▶ [Vorgegebener Text]:
:::::
Berlin Die Karlsruher Richter haben am Freitag das neue Geheimgremium des Bundestages zur Kontrolle des 440-Milliarden-Rettungsschirms gestoppt. Bis zur Entscheidung über eine Klage von zwei SPD-Abgeordneten muss das Bundestagsplenum über die deutsche Beteiligung an EFSF-Hilfen entscheiden - auch über geheime wie Staatsanleihenkäufe, die damit faktisch unmöglich würden. Noch ist der EFSF nicht scharf geschaltet. Schon im Dezember könnte es aber zu Problemen kommen, wenn ein Euro-Land Hilfe braucht.
Mit der Einstweiligen Anordnung verhindert das Gericht, dass die Kläger vor vollendete Tatsachen gestellt werden. Denn die Entscheidungen des Gremiums hätten nicht rückgängig gemacht werden können. Der neunköpfige Ausschuss war am Mittwoch vom Plenum gewählt worden und hätte sich am Freitag konstituieren sollen. Wie die Richter in der Sache urteilen werden, lässt sich aus der Anordnung nicht ablesen. Eine Gerichtssprecherin sagte, sollten die Beteiligten auf eine mündliche Verhandlung verzichten, werde ein Urteil noch vor Weihnachten gesprochen.
:::::
▶ [Datensätze zur Elementsuche]:
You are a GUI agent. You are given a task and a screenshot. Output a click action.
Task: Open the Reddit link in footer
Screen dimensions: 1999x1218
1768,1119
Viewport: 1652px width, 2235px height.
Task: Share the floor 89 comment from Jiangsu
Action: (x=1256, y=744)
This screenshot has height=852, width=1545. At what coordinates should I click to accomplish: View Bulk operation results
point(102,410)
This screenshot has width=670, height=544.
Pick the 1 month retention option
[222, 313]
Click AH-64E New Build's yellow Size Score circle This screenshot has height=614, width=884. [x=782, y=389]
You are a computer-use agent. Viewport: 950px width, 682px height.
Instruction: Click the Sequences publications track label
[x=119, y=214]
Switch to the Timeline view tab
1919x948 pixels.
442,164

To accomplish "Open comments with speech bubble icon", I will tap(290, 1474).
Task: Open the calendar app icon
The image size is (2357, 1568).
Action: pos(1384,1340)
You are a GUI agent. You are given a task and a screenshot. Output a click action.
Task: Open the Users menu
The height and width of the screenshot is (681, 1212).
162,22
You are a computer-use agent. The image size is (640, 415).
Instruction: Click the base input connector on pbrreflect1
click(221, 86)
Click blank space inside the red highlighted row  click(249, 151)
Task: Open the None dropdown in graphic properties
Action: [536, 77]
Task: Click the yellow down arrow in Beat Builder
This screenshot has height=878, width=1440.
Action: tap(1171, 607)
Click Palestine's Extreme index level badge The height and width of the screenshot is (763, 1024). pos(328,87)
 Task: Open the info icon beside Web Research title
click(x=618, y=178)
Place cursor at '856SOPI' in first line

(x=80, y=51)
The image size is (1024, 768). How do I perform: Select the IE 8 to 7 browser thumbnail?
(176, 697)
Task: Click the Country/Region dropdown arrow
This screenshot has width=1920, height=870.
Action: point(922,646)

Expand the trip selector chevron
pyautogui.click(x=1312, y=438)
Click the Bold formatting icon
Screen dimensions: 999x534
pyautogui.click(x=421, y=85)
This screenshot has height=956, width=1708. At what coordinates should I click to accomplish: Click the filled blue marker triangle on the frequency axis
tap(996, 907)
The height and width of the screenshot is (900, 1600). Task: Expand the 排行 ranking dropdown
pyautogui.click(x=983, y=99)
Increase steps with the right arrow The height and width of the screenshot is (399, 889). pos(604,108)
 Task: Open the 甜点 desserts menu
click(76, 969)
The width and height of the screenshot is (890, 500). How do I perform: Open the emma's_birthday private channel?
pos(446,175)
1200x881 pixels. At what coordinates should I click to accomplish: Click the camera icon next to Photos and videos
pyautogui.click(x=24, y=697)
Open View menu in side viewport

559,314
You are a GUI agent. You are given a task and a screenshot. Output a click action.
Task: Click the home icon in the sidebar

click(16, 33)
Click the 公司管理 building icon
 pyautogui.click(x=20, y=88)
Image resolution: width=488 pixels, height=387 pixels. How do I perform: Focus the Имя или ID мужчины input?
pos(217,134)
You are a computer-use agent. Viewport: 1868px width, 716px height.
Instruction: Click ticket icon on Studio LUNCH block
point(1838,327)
:::::
▶ [Auszuführende Aufgaben]:
(1) Schreiben Sie aus dem Artikel über das Geheimgremium alles von „Mit der Einstweiligen“ bis hinunter zu „vor Weihnachten gesprochen.“ wortgetreu ab.
(2) Aus wie vielen Mitgliedern bestand der Ausschuss laut dem Artikel über das Geheimgremium?
(3) Bitte führen Sie den Artikel über das Geheimgremium im Anschluss an seinen letzten Satz weiter.

▶ [Antworten je Aufgabe]:
(1)
Mit der Einstweiligen Anordnung verhindert das Gericht, dass die Kläger vor vollendete Tatsachen gestellt werden. Denn die Entscheidungen des Gremiums hätten nicht rückgängig gemacht werden können. Der neunköpfige Ausschuss war am Mittwoch vom Plenum gewählt worden und hätte sich am Freitag konstituieren sollen. Wie die Richter in der Sache urteilen werden, lässt sich aus der Anordnung nicht ablesen. Eine Gerichtssprecherin sagte, sollten die Beteiligten auf eine mündliche Verhandlung verzichten, werde ein Urteil noch vor Weihnachten gesprochen.

(2) Aus neun Mitgliedern.

(3)
Bis dahin fallen die Beteiligungsrechte des Bundestags auf das Plenum mit seinen 620 Abgeordneten zurück. Geheimsitzungen des Bundestages seien unmöglich, sagte der FDP-Haushaltspolitiker Otto Fricke: „Das Instrument Sekundärmarktkäufe ist erst einmal tot.“ Würden Marktteilnehmer vorab von Zeitpunkt und Umfang von Staatsanleihenkäufen an Börsen erfahren, würde deren Wirkung verpuffen. Bisher hatte die Europäische Zentralbank immer wieder zugunsten von Schuldenstaaten am Markt eingegriffen, um die Zinsen zu drücken und für ausreichend Liquidität zu sorgen.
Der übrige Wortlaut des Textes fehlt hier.